Assignment:
Print the data that follows again, keeping every line exact.

Collected data entries:
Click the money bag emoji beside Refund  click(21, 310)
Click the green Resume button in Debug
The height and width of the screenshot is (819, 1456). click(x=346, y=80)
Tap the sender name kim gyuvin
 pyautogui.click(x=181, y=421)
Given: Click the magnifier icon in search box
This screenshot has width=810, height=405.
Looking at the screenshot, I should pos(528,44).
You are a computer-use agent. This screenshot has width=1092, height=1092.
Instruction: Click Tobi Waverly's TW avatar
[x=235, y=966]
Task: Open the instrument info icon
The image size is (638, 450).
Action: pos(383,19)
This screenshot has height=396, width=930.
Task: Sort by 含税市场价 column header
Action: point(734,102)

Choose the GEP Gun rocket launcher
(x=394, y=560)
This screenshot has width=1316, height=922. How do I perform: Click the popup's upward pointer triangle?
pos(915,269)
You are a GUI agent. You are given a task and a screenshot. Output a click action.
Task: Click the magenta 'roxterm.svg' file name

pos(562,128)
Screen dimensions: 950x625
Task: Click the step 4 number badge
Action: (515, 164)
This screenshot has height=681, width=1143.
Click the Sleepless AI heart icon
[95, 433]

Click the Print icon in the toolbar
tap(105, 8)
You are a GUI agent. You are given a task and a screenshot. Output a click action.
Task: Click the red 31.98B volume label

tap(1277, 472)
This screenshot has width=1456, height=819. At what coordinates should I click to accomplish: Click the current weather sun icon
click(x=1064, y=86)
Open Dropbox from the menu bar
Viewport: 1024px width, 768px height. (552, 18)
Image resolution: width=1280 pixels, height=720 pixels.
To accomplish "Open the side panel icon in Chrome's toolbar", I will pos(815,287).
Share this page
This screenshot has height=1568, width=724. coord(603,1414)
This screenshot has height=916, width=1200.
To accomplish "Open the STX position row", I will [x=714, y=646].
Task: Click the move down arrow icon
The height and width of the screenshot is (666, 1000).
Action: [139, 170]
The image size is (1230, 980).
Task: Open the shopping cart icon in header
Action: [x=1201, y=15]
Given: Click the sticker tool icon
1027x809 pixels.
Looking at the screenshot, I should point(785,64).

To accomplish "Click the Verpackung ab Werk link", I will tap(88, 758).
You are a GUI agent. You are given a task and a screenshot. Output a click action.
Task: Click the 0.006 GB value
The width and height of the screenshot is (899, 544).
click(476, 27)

Solution to the exercise:
Click the money bag emoji beside Refund  click(21, 310)
Click the green Resume button in Debug
The height and width of the screenshot is (819, 1456). click(x=346, y=80)
Tap the sender name kim gyuvin
 pyautogui.click(x=181, y=421)
Given: Click the magnifier icon in search box
This screenshot has width=810, height=405.
Looking at the screenshot, I should pos(528,44).
You are a computer-use agent. This screenshot has width=1092, height=1092.
Instruction: Click Tobi Waverly's TW avatar
[x=235, y=966]
Task: Open the instrument info icon
The image size is (638, 450).
Action: pos(383,19)
This screenshot has height=396, width=930.
Task: Sort by 含税市场价 column header
Action: point(734,102)

Choose the GEP Gun rocket launcher
(x=394, y=560)
This screenshot has width=1316, height=922. How do I perform: Click the popup's upward pointer triangle?
pos(915,269)
You are a GUI agent. You are given a task and a screenshot. Output a click action.
Task: Click the magenta 'roxterm.svg' file name

pos(562,128)
Screen dimensions: 950x625
Task: Click the step 4 number badge
Action: (515, 164)
This screenshot has height=681, width=1143.
Click the Sleepless AI heart icon
[95, 433]

Click the Print icon in the toolbar
tap(105, 8)
You are a GUI agent. You are given a task and a screenshot. Output a click action.
Task: Click the red 31.98B volume label

tap(1277, 472)
This screenshot has width=1456, height=819. At what coordinates should I click to accomplish: Click the current weather sun icon
click(x=1064, y=86)
Open Dropbox from the menu bar
Viewport: 1024px width, 768px height. (552, 18)
Image resolution: width=1280 pixels, height=720 pixels.
To accomplish "Open the side panel icon in Chrome's toolbar", I will pos(815,287).
Share this page
This screenshot has height=1568, width=724. coord(603,1414)
This screenshot has height=916, width=1200.
To accomplish "Open the STX position row", I will [x=714, y=646].
Task: Click the move down arrow icon
The height and width of the screenshot is (666, 1000).
Action: [139, 170]
The image size is (1230, 980).
Task: Open the shopping cart icon in header
Action: [x=1201, y=15]
Given: Click the sticker tool icon
1027x809 pixels.
Looking at the screenshot, I should point(785,64).

To accomplish "Click the Verpackung ab Werk link", I will tap(88, 758).
You are a GUI agent. You are given a task and a screenshot. Output a click action.
Task: Click the 0.006 GB value
The width and height of the screenshot is (899, 544).
click(476, 27)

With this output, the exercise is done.